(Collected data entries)
******************************

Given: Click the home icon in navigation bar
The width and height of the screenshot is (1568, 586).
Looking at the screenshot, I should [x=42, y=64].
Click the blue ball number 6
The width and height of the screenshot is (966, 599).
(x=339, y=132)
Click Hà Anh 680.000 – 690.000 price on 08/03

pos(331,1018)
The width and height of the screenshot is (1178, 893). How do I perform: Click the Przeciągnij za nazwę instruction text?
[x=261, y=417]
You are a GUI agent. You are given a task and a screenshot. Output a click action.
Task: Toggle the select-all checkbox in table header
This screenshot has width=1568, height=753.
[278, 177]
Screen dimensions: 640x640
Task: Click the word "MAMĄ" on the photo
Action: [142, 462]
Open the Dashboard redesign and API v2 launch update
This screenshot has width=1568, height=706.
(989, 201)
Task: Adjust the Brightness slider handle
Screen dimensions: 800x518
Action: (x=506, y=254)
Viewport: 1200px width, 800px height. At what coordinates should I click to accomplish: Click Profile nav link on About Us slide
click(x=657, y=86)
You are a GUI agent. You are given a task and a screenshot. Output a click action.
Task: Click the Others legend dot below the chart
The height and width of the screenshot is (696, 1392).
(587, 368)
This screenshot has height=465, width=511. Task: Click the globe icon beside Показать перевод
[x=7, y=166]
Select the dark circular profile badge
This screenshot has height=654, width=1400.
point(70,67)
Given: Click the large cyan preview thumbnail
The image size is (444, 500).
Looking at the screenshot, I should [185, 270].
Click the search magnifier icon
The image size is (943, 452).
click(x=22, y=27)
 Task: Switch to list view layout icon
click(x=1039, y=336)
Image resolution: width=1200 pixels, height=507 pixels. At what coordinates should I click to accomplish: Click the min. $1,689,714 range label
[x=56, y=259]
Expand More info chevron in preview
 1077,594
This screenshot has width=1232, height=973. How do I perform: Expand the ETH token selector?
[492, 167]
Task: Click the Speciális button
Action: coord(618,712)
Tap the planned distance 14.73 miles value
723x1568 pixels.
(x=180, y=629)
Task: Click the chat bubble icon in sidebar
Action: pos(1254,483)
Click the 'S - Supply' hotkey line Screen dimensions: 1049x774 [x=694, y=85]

******************************

▸ PROBLEM DETAILS
A full, exact copy of the entries is required. Return it.

▸ WRITTEN ANSWER
Given: Click the home icon in navigation bar
The width and height of the screenshot is (1568, 586).
Looking at the screenshot, I should [x=42, y=64].
Click the blue ball number 6
The width and height of the screenshot is (966, 599).
(x=339, y=132)
Click Hà Anh 680.000 – 690.000 price on 08/03

pos(331,1018)
The width and height of the screenshot is (1178, 893). How do I perform: Click the Przeciągnij za nazwę instruction text?
[x=261, y=417]
You are a GUI agent. You are given a task and a screenshot. Output a click action.
Task: Toggle the select-all checkbox in table header
This screenshot has width=1568, height=753.
[278, 177]
Screen dimensions: 640x640
Task: Click the word "MAMĄ" on the photo
Action: [142, 462]
Open the Dashboard redesign and API v2 launch update
This screenshot has width=1568, height=706.
(989, 201)
Task: Adjust the Brightness slider handle
Screen dimensions: 800x518
Action: (x=506, y=254)
Viewport: 1200px width, 800px height. At what coordinates should I click to accomplish: Click Profile nav link on About Us slide
click(x=657, y=86)
You are a GUI agent. You are given a task and a screenshot. Output a click action.
Task: Click the Others legend dot below the chart
The height and width of the screenshot is (696, 1392).
(587, 368)
This screenshot has height=465, width=511. Task: Click the globe icon beside Показать перевод
[x=7, y=166]
Select the dark circular profile badge
This screenshot has height=654, width=1400.
point(70,67)
Given: Click the large cyan preview thumbnail
The image size is (444, 500).
Looking at the screenshot, I should [185, 270].
Click the search magnifier icon
The image size is (943, 452).
click(x=22, y=27)
 Task: Switch to list view layout icon
click(x=1039, y=336)
Image resolution: width=1200 pixels, height=507 pixels. At what coordinates should I click to accomplish: Click the min. $1,689,714 range label
[x=56, y=259]
Expand More info chevron in preview
 1077,594
This screenshot has width=1232, height=973. How do I perform: Expand the ETH token selector?
[492, 167]
Task: Click the Speciális button
Action: coord(618,712)
Tap the planned distance 14.73 miles value
723x1568 pixels.
(x=180, y=629)
Task: Click the chat bubble icon in sidebar
Action: pos(1254,483)
Click the 'S - Supply' hotkey line Screen dimensions: 1049x774 [x=694, y=85]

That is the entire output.